Gather up every line from the entries below that uses the word "computer".
══ Input material ══
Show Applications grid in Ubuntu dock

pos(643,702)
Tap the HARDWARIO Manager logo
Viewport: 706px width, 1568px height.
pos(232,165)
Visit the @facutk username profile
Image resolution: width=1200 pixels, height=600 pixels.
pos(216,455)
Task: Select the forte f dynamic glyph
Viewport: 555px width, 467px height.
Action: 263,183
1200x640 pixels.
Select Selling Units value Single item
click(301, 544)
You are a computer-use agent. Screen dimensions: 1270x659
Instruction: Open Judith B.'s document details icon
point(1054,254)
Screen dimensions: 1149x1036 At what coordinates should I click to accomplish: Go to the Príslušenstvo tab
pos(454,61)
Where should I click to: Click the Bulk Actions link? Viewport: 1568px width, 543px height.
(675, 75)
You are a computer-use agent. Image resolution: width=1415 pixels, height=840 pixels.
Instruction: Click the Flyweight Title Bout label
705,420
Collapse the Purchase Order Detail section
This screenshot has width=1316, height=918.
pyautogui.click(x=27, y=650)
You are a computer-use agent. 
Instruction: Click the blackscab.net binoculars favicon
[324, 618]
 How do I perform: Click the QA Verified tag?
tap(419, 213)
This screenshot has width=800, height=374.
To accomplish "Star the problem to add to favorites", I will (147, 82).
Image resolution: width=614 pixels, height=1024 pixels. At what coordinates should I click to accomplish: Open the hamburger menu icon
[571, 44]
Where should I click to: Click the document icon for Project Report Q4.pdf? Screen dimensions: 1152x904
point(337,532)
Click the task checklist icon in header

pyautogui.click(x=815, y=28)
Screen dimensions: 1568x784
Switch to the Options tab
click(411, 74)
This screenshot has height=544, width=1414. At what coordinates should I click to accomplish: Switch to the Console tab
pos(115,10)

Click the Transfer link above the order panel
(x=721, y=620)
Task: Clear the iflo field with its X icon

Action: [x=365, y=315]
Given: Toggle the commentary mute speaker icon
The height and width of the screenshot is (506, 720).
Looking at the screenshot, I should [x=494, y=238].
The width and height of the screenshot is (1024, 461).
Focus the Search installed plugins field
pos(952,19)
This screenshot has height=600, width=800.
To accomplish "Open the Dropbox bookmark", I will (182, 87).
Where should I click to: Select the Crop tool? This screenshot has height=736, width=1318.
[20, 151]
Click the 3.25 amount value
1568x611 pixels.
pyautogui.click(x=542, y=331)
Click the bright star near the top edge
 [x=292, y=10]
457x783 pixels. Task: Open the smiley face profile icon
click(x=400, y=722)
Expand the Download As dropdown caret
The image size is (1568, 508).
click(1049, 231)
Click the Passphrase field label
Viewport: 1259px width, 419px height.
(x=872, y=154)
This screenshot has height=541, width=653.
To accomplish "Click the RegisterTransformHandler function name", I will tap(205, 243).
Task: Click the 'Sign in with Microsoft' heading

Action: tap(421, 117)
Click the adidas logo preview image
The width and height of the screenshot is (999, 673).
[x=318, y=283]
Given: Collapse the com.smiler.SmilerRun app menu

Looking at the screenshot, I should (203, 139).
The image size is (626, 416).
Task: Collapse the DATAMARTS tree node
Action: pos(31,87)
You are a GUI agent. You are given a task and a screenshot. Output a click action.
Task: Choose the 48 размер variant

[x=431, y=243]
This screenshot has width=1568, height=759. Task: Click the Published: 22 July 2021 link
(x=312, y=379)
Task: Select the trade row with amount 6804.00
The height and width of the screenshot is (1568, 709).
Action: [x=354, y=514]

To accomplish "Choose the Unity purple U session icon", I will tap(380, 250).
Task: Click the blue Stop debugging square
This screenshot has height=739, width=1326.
═══
Output of the task:
You are a computer-use agent. Screen dimensions: 1270x659
You are a computer-use agent. Image resolution: width=1415 pixels, height=840 pixels.
You are a computer-use agent. 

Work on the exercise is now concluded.